Section 245(i) Update
May 9, 2002

Senator Tom Daschle (D-SD), the Senate Majority leader, introduced the
Uniting Families Act of 2002 that extends Section 245(i).  Under Senator
Daschle’s proposal, the filing deadline would be extended until April
30, 2003, and people still would have to prove physical presence in
the US on December 21, 2000.

Unlike the House bill, this extension does not include any date by
which someone would have had to have established a relationship or filed
a labor certification in order to qualify.  The bill does state that
persons are ineligible for Section 245(i) based on marriage fraud and
security and related grounds.

The House passed a more restrictive extension of Section 245(i) that
includes a requirement that the family relationship, or a labor
certification application, must have been filed by August 15, 2001.

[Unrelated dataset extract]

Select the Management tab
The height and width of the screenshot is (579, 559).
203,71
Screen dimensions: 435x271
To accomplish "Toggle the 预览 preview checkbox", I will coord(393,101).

March 12, 2002: The House of Representatives approved an extension of
Section 245(i) by a vote of 275 to 137.
  • It will extend Section 245(i) until November 30, 2002, or four months
    after the INS issues regulations implementing the law, whichever is
    earliest.
  • Eligibility for Section 245(i) must be established prior to August 15,
    2001.  For people who are submitting a family-based application, the new
    provision would require that the “familial relationship that is the
    basis of the application” existed before August 15, 2001.  For people
    who are submitting an employment-based application, they would have to
    prove that a labor certification was submitted prior to August 15, 2001.
  • The Senate must now vote on similar legislation before it can be sent to
    the President for his signature.  As of yet, it is unclear whether the
    Senate will vote on this bill, or will draft a bill of its own.

Extension Update, 09/06/01 : S. 778 | H.R. 1885

The Senate and House have agreed on a compromise measure to extend section 245(i).  It appears that, under the compromise, many immigrant petitions filed before either April 30, 2002 or four months after regulations are issued (it is not clear whether it is the earlier or the later of these two dates) would form the basis for 245(i) eligibility.  However, there are some important exceptions.

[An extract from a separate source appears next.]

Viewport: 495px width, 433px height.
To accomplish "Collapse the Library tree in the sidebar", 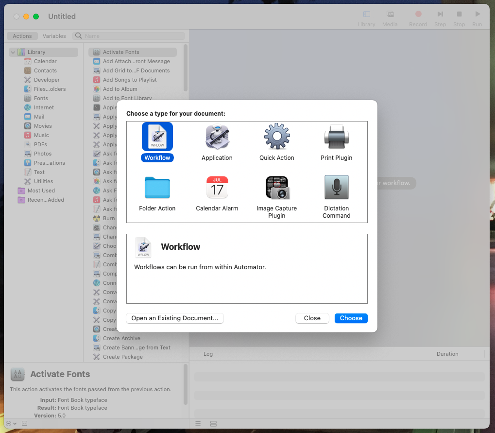I will [x=12, y=52].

For family cases, the family relationship must have existed before August 15, 2001.  In essence, this means that the 245(i) extension would not be applicable to marriage-based petitions where the marriage was not entered into before last month. 

Similarly, for employment cases based on labor certifications, the labor certification application must have been filed by August 15, 2001.  This means that the 245(i) extension would not be applicable to new labor certification applications not filed before last month. 

However, the extension would be applicable to employment-based petitions that do not require a labor certification. The compromise deleted an earlier provision that would have required, for employment-based cases, that the employment relationship have existed prior to April 30, 2001.  This provision was retroactive in effect, and thus would have effectively cancelled 245(i) eligibility for a large percentage of the labor certification applications filed before the last 245(i) deadline.  That provision is no longer in the bill.  Also, the date by which the family relationship must have been entered into was moved in the compromise from April 30, 2001 to August 15, 2001.

President Bush is expected to sign the bill once all the details are worked out.